Reproduce each of the following records word for word, omitting the pictures from your answer.
╔══
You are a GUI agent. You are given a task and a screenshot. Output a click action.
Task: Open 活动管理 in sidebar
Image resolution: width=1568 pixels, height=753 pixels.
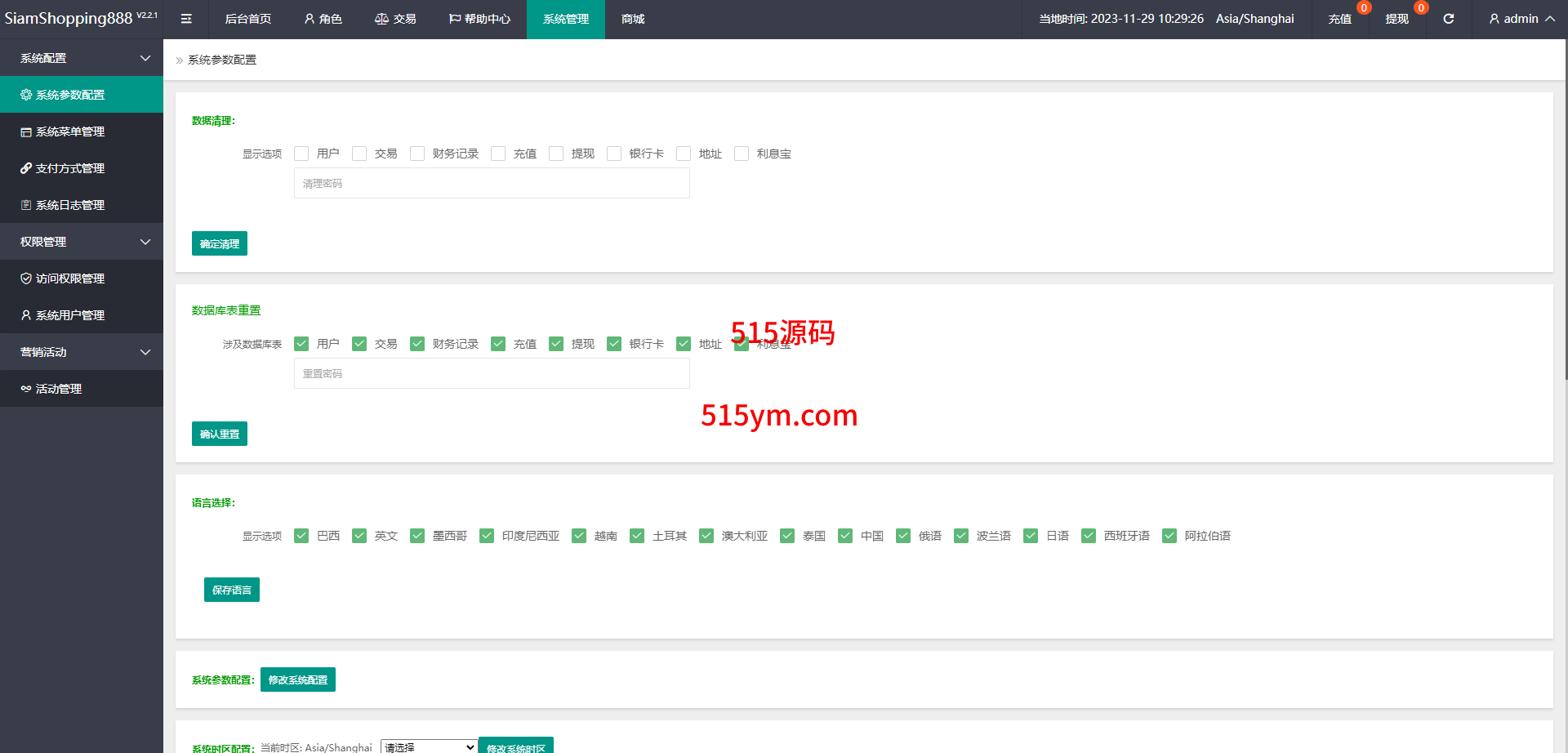(x=58, y=389)
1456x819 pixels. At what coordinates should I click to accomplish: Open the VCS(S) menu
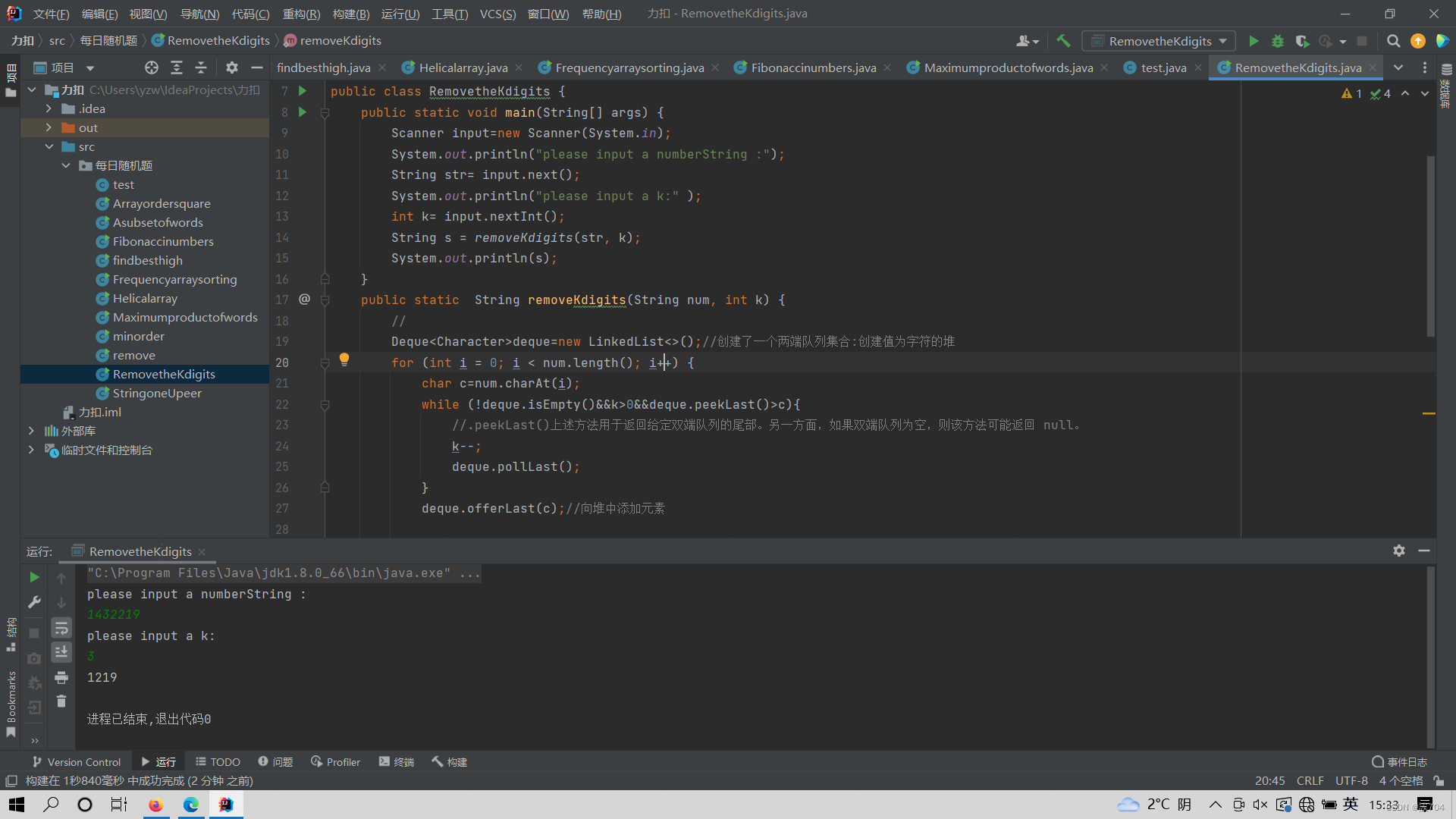click(497, 14)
╚══
* _Task response_
You are a GUI agent. You are given a task and a screenshot. Output a click action.
Task: Open 活动管理 in sidebar
Image resolution: width=1568 pixels, height=753 pixels.
(x=58, y=389)
1456x819 pixels. At what coordinates should I click to accomplish: Open the VCS(S) menu
click(497, 14)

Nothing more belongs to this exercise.